In reviewing 2017, the first thing I did was look back on what I wrote for 2016.
That actually gave me a positive that has shed an unexpected light on my last 12 months, because they weren’t half as bad as the dark places that I found myself in during the previous 12.
I’ve fully intended on writing this post for a good long while so I’ve been thinking about how it was going to be constructed. I was keen to put the good points in as well as the disappointing ones, because there are parts of the year I have enjoyed, not least the fact that I went on two holidays in a year for the first time ever and went on my first summer holiday for around 2 decades.
However, my year has been dominated by the events of 5th January, when I was told that I’d be losing my job. The whole debacle has been a mess. The paperwork that makes it legal has still not been completed by my employer despite it being a 10 day process. They asked me to stay until the end of this year in March and, at the time of writing, I think I’m still staying for another year.
The hardest thing about thinking that you’re losing your job is uncertainty. With me, this is a particularly big problem because even at the age of 34, I’ve never really had a job interview that has resulted in me getting a job. I’ve had two interviews at my current employer, but I joined by accident when my temporary job in HR was made permanent. My first “real” job there had a two question interview – “do you know what SAP is?” (I didn’t really) and, “can you drive?” The second two part interview had one part dominated by questions about football. The four I’ve had with other companies have all been unsuccessful.

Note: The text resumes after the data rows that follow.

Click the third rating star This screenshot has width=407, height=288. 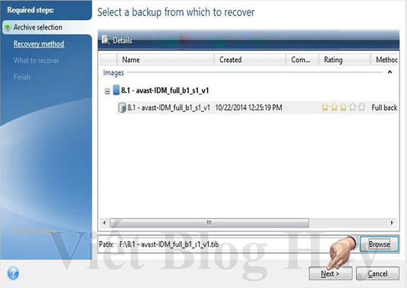[x=344, y=107]
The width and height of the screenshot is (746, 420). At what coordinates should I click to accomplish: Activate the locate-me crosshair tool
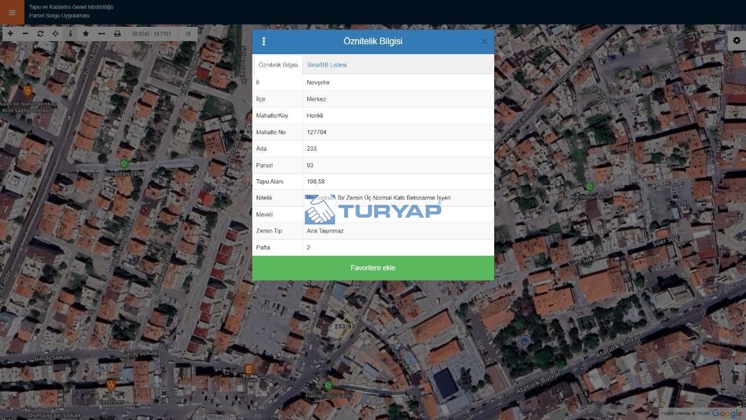pyautogui.click(x=55, y=34)
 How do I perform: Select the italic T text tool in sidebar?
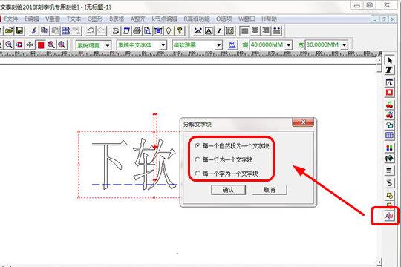[390, 70]
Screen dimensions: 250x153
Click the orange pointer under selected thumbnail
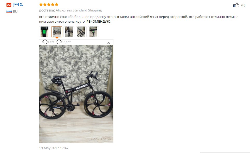pyautogui.click(x=57, y=38)
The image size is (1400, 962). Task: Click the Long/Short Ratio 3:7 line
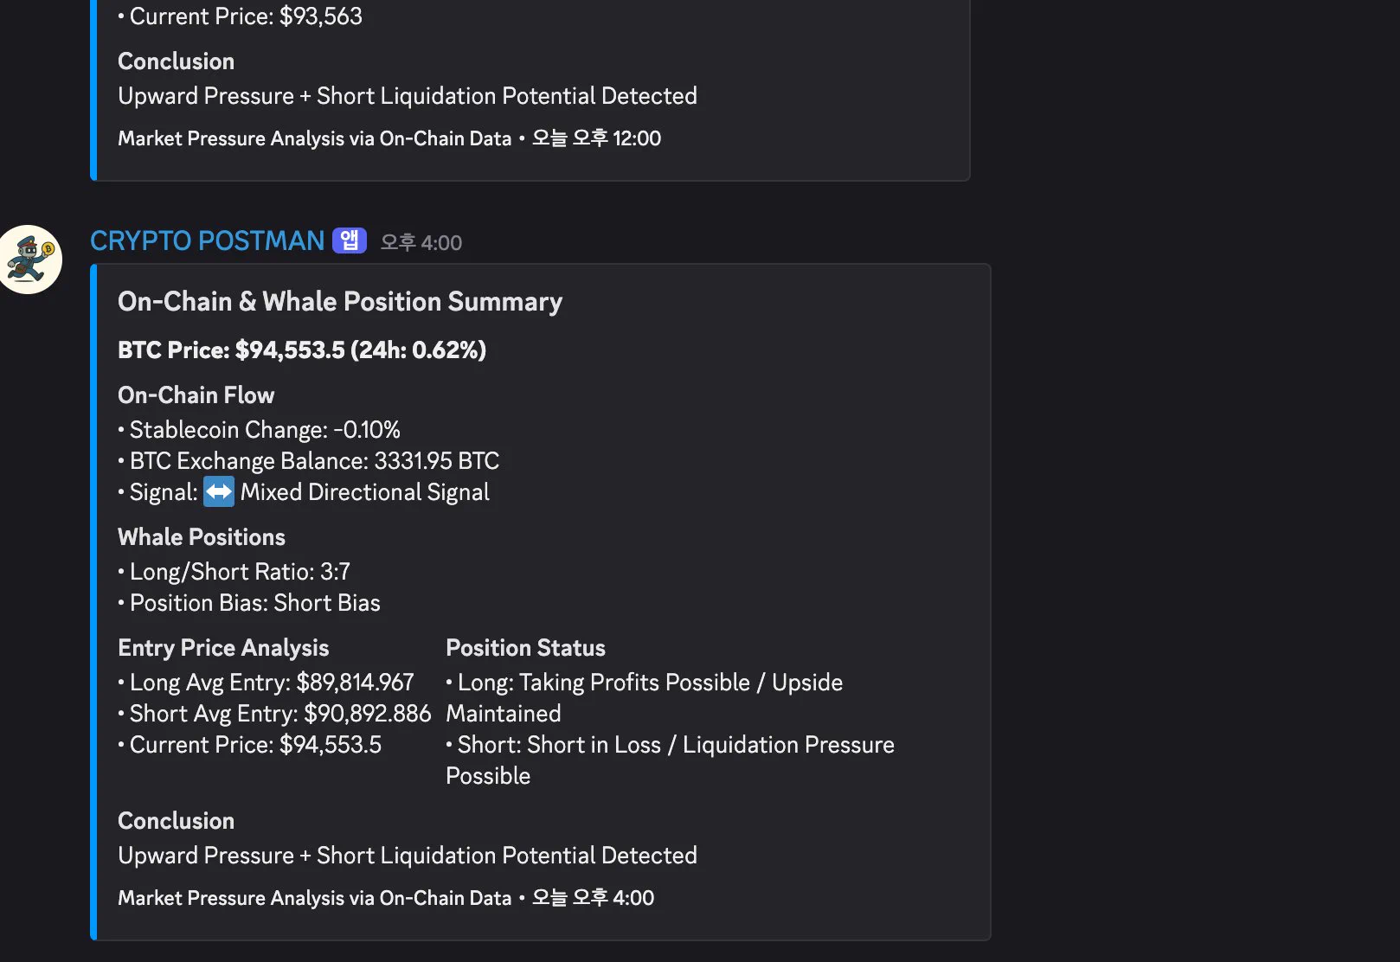(240, 572)
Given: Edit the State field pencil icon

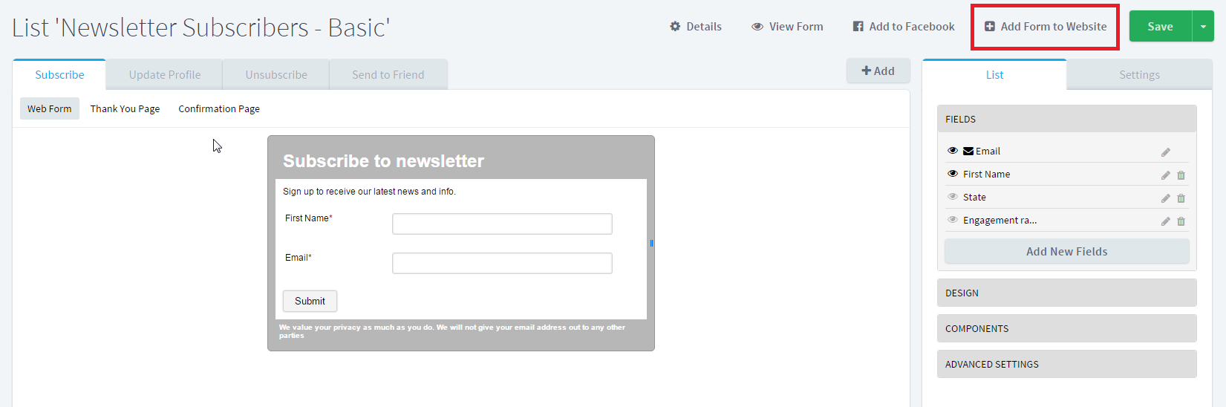Looking at the screenshot, I should 1166,198.
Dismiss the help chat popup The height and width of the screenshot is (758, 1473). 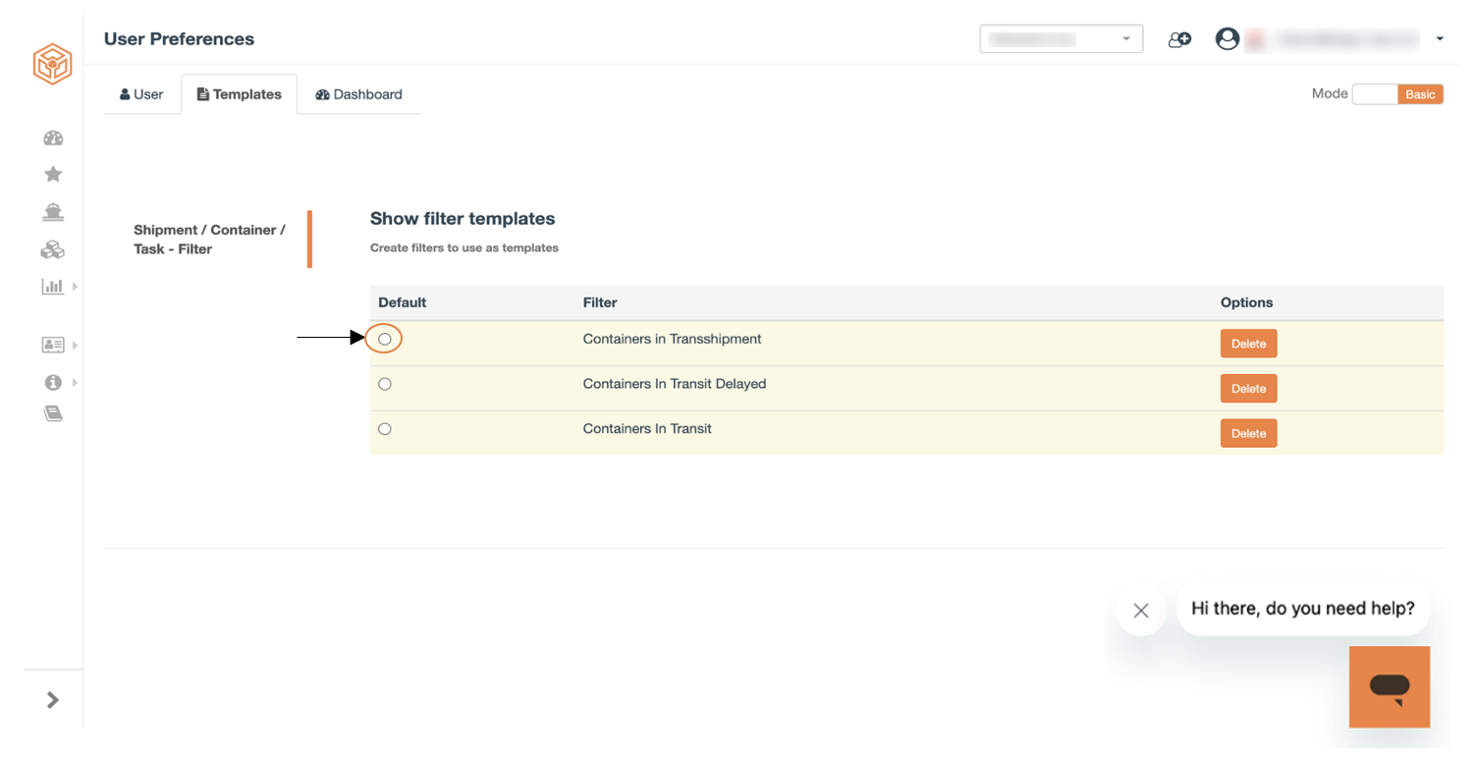[1141, 610]
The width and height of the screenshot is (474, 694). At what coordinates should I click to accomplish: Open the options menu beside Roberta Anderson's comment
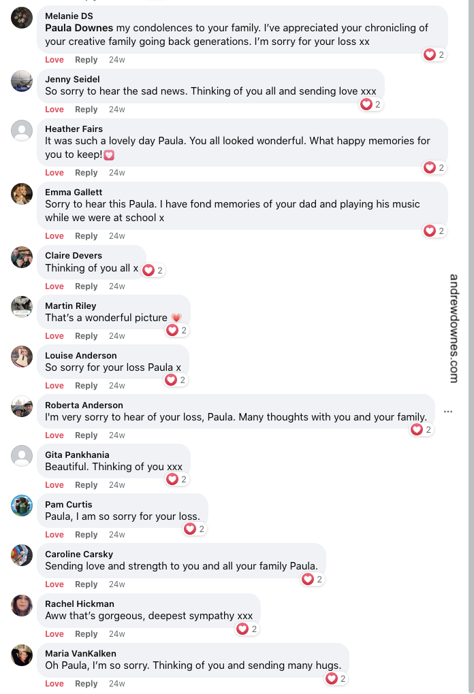pyautogui.click(x=448, y=411)
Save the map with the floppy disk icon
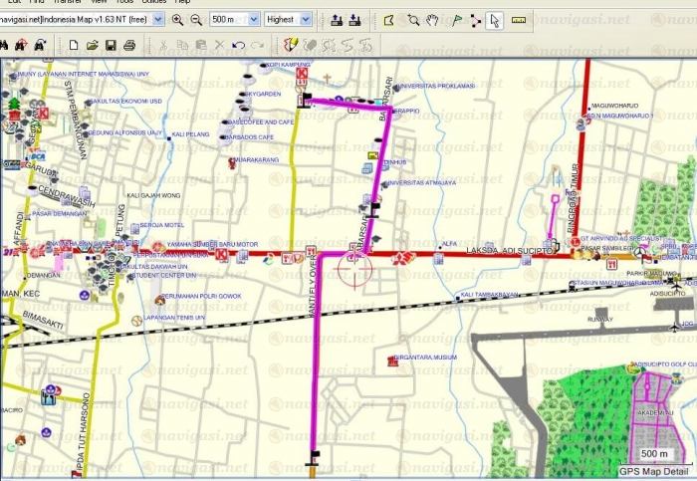The image size is (697, 481). (x=111, y=45)
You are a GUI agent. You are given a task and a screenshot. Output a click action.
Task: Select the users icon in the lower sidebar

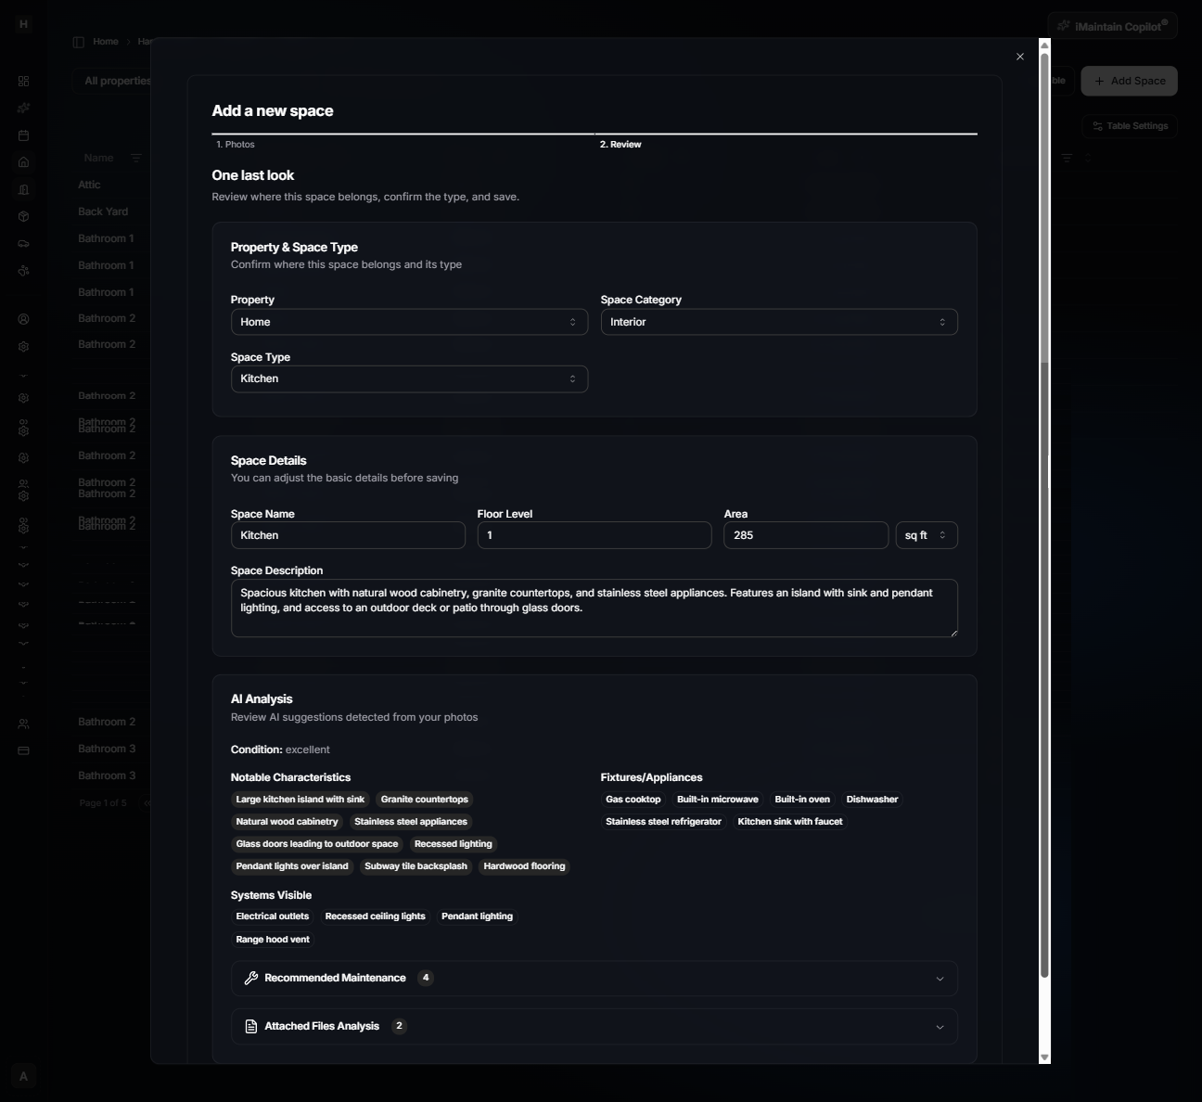(23, 724)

I approach most things with confidence, but results in most aspects of my life where I have to sell myself as being a good option typically end in failure. Narrow failure, but failure nonetheless and that isn’t remedied by however many tales I hear of people saying that redundancy is the best thing that ever happened to them or whichever cliche about doors opening and closing and everything happening for a reason dares to be ventured.
The effect of the uncertainty on me has been a drop in motivation rather than anything else. I’ve felt undervalued, and the impact of that is that I haven’t really pushed myself beyond the call of duty. I get in to work somewhere around 9 o’clock, but I’m not too bothered if it’s a bit later. I’ll leave when it’s not worth me starting something else or 5 o’clock, whichever is earlier.
It’s allowed me to set my own objectives. The company I work for are very big in to “Management By Objectives”, or MBOs. They’re measurable metrics that determine whether you get a bonus and / or get sacked and they focus on the end result rather than how it’s achieved. Already having my future sorted, though, and leaving, has meant that my MBOs or my boss’ have not meant a great deal to me. Of course I work to a certain level of professional pride but within that I determine what’s important.
I treat the work world separately to what I call real world. I’ve had people in my life in the past who have pushed the boundaries of self being the most important thing towards self being the only important thing and I don’t want to be that person.
Workwise though, that’s the attitude that I’m going to take in to 2018, to value myself even if the company doesn’t.
Away from work, as I said earlier, it doesn’t seem so easy to talk about 2017 somehow. I’ve enjoyed it without anything out of the ordinary happening. It’s been regular and normal and probably what I needed after 2016. I don’t like making New Year’s Resolutions because I think it gives a certain unnecessary emphasis to what is a fairly arbitrary point in time for deciding to do stuff better, so all I’m going to say looking forward personally is that I want to carry on having fun.